*WORK TASK*
All lines before the one containing "예사단독판매 (466, 103)", plus that line itself, are to be printed exactly as they appear below.

#### EXTRACTED DATA ####

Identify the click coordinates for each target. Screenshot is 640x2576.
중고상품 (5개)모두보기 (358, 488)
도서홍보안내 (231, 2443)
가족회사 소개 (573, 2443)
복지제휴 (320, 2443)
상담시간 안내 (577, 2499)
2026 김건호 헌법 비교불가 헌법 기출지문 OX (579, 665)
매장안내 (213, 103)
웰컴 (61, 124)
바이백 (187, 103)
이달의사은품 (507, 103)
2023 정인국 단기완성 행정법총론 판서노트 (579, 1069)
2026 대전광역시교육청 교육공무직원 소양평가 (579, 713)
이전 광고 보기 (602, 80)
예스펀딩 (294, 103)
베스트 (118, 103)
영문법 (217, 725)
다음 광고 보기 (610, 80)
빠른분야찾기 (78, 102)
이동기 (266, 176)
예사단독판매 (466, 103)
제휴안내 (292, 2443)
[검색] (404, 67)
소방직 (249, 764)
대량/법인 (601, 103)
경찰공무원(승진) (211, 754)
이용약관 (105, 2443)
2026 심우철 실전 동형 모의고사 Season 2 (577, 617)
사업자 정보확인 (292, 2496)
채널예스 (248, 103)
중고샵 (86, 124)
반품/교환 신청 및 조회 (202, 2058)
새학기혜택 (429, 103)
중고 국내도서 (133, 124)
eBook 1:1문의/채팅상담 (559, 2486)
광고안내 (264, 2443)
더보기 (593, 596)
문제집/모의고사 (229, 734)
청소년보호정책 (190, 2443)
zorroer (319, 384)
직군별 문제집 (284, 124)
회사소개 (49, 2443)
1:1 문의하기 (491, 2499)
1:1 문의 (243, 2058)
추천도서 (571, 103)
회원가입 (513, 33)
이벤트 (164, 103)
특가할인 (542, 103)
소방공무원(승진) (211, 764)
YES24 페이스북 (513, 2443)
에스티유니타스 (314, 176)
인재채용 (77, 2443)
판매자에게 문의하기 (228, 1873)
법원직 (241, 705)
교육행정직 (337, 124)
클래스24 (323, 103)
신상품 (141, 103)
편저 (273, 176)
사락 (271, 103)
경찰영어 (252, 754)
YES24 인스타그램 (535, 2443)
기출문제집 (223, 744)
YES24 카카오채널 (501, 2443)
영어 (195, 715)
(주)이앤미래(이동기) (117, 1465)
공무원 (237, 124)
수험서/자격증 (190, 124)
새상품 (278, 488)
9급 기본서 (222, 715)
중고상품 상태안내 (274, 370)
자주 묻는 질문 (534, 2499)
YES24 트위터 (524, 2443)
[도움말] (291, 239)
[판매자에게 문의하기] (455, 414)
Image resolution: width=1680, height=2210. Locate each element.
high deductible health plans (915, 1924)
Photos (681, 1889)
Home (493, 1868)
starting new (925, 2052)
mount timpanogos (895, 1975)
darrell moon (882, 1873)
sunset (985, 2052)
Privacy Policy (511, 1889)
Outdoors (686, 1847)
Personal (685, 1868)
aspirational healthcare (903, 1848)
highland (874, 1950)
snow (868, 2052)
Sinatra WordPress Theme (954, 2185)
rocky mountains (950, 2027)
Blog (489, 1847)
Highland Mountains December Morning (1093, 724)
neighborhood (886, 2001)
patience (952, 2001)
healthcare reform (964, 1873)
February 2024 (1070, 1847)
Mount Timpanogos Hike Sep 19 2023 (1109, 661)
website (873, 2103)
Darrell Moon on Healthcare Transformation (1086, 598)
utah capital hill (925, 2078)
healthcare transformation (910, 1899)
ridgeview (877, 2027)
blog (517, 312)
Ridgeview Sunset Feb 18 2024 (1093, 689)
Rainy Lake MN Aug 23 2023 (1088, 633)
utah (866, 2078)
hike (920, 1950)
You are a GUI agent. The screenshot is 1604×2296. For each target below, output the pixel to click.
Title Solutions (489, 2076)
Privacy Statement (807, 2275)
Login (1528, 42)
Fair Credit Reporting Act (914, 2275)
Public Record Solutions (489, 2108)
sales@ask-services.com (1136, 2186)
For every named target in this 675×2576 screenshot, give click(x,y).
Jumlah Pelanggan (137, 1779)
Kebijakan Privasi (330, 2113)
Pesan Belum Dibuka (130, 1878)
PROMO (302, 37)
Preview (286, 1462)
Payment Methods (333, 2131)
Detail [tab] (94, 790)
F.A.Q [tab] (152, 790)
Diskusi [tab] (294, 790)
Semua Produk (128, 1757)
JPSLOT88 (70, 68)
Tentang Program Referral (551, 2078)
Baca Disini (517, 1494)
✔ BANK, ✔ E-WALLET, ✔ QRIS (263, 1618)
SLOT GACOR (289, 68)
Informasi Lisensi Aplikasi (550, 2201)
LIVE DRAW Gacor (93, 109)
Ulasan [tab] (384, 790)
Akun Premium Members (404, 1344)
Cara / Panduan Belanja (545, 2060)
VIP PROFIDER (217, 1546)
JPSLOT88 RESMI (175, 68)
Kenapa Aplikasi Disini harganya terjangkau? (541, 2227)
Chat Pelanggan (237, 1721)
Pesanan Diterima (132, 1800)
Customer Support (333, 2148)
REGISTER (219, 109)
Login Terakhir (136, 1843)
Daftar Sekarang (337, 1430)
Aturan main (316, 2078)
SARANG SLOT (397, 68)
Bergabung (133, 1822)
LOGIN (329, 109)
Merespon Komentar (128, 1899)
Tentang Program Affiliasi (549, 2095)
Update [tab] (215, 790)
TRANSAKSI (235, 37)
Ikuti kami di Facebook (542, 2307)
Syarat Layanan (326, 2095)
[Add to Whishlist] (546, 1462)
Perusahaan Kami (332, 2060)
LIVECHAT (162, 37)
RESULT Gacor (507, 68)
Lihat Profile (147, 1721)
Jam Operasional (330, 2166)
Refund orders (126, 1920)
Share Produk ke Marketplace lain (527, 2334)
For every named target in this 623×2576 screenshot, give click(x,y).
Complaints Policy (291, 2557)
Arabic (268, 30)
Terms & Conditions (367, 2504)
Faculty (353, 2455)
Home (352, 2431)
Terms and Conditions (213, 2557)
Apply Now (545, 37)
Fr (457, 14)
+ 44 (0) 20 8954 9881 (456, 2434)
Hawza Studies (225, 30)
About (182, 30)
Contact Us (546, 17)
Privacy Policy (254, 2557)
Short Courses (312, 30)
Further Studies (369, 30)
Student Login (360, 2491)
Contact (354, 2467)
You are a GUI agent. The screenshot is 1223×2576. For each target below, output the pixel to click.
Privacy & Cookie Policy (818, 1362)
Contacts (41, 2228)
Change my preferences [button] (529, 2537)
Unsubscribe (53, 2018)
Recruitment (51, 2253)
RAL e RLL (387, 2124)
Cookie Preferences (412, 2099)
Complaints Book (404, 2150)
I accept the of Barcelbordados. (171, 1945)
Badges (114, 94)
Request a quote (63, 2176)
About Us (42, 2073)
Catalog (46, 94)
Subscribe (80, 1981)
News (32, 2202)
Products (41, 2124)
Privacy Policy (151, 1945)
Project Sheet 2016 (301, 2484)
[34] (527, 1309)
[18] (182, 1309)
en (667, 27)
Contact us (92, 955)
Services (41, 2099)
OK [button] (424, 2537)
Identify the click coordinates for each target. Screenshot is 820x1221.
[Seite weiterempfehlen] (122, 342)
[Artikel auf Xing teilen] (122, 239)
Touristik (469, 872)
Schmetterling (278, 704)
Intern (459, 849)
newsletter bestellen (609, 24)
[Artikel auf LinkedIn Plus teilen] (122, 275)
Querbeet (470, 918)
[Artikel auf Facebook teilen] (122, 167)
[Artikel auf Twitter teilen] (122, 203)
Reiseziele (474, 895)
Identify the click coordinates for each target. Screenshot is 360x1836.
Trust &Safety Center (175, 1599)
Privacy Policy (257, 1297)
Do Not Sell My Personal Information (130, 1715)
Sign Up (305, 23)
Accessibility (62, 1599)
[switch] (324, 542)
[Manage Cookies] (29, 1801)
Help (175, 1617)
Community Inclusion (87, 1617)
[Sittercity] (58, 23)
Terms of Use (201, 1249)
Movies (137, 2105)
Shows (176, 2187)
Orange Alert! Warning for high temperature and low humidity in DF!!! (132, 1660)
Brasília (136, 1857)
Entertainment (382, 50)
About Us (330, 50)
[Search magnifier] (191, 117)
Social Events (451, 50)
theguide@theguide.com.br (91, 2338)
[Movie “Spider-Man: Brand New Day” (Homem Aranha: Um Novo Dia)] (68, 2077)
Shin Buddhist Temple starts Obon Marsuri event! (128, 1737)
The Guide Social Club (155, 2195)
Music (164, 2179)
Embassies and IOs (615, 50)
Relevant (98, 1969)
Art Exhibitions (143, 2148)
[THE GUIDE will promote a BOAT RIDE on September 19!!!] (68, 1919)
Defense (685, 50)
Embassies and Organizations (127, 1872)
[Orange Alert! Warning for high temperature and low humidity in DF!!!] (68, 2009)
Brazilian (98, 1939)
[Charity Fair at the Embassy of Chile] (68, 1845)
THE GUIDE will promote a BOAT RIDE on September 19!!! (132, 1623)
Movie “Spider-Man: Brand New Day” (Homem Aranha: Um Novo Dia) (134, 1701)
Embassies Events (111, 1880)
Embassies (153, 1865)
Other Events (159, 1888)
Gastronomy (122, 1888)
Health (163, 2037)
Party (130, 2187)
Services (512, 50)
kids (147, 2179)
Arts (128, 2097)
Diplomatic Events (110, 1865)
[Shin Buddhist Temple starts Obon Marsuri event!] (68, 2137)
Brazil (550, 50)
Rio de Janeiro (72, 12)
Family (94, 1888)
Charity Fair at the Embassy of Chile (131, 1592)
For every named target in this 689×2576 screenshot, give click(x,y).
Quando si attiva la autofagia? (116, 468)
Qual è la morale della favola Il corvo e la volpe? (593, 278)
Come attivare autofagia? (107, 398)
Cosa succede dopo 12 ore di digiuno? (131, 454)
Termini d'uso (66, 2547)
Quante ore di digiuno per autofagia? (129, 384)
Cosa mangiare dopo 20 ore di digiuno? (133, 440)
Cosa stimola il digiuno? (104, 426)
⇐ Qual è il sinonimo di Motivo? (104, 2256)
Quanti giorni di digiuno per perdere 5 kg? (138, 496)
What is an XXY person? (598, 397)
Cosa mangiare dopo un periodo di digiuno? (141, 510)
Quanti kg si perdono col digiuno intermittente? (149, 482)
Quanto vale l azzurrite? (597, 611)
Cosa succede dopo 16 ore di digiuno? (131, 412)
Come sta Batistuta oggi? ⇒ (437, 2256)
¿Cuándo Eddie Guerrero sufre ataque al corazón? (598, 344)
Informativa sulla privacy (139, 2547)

####

*TASK RESULT*
Identify the click coordinates for each target. Screenshot is 640x2576.
중고상품 (5개)모두보기 (358, 488)
도서홍보안내 (231, 2443)
가족회사 소개 (573, 2443)
복지제휴 (320, 2443)
상담시간 안내 (577, 2499)
2026 김건호 헌법 비교불가 헌법 기출지문 OX (579, 665)
매장안내 (213, 103)
웰컴 (61, 124)
바이백 (187, 103)
이달의사은품 (507, 103)
2023 정인국 단기완성 행정법총론 판서노트 (579, 1069)
2026 대전광역시교육청 교육공무직원 소양평가 (579, 713)
이전 광고 보기 (602, 80)
예스펀딩 (294, 103)
베스트 (118, 103)
영문법 (217, 725)
다음 광고 보기 (610, 80)
빠른분야찾기 (78, 102)
이동기 (266, 176)
예사단독판매 (466, 103)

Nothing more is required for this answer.